Orada yediğim dutların lezzetini hiçbiryerde almadım.
Giderken kızımın kuzenini de aldık götürdük. Küçücük çocuk bile hayran kaldı köyümüze. Toprakla otla böcekle bütünleşti bütün gün. Biz annemle tarla yapıp gübrelerken, onlarda huzurla yola yatıverdiler karşı evleri izleyerek :)
Tepelere tırmanıp çiçek topladılar.
Anacığımı lahana çiçeklerinin içinde çektim :)

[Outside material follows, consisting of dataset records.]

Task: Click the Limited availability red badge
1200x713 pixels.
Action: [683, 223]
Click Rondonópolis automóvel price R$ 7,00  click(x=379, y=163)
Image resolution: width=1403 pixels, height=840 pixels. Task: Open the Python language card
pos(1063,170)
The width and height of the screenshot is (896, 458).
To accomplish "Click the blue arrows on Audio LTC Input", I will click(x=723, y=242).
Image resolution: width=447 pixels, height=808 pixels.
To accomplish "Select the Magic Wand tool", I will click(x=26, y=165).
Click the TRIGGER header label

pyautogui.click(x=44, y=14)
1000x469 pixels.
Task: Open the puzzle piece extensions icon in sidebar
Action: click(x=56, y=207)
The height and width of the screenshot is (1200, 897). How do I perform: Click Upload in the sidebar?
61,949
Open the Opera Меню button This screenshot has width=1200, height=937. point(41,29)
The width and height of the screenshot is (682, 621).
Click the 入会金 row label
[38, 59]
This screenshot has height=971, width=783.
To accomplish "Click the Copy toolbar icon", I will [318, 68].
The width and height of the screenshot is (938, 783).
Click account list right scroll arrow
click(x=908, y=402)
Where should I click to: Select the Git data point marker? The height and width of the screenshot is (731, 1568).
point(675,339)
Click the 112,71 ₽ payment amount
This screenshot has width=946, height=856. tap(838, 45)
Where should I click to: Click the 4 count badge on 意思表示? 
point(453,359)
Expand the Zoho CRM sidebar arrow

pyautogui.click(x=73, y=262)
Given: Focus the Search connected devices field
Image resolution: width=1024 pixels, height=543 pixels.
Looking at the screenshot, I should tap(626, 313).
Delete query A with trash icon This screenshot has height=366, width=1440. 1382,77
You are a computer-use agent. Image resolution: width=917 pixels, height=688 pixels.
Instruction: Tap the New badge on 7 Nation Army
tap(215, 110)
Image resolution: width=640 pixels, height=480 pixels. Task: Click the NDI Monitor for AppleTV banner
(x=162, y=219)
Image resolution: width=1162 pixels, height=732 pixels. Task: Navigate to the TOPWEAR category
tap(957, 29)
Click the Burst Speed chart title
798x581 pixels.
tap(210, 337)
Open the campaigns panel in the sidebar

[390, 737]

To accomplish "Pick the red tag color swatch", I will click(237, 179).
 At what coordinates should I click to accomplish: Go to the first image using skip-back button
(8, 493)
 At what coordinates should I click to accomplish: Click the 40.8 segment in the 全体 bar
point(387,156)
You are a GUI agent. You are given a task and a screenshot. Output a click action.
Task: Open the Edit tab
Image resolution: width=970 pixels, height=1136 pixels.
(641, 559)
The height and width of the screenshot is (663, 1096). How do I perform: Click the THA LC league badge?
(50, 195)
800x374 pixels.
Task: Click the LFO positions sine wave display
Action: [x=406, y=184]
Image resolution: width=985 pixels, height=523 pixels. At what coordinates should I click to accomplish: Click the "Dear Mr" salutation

Ayasofya yı gezdik hep beraber.
Atatürk'ün Köşkünü ziyaret ettik. Türk halkına tüm mal varlığını armağan ettiği Vasiyet Odasına baktık dakikalarca. Nasıl duygu ve düşüncelerle yazmış diye geçirdim içimden. Böyle bir lider daha gelmedi dünyaya...
Oradan da 1856 dan buyana hizmet veren meşhur tarihi Kalkanoğlu Pilavcısına götürdü bizi babam. Trabzon'a giderseniz uğramadan dönmeyin, gerçekten çok lezzetliymiş, ününü hakediyor :)
Bunca yıldır giderim memeleketime ama bir türlü kısmet olmamıştı Hamsiköy'e gitmek. Hadi dedik bu sefer bizde tadına bakalım meşhur sütlacının. Ay Nisan olunca buralarda henüz karın kalkmadığını, buz gibi soğuğun iliklerimize işlediğini de deneyimlemiş olduk. Annem bol bol ısırgan otu topladı, ellerine batan iğnelerin acısı 2 gün sürdü :))) Sütlaça gelince, beklediğimiz gibi inanılmaz değildi, bildiğiniz sütlaç işte ama tabi çimlerin arasında gezinen ineklerden sağılan taze sütten yapılmış olması bizi cezbeden tarafıydı.
Hem annemin köyüne, hem babamın köyüne gittik ayrı günlerde. Tarla kazıp fasülye, bezelye, kabak ektik annemle. Piknik yaptık fındık bahçelerinde :) Hatta sahilde bile piknik yaptık, sanki herşeyi yapıp depolanıyormuş gibi yaşadıklarımız. İnsan şehire işe strese döndüğünde yine aynı özlemle yanıp tutuşuyor, sanki hiç gitmemişiz gibi...
Annem çocuklar sevinsin diye ateş yaktı bahçede, çalı çırpı topladık bir sürü attık üzerine. Çimlere uzanıp çıtırtısını dinledik hepberaber. Babam kiraz fidesi dikti, inşallah büyüyüp dalından yemek nasip olur hepimize.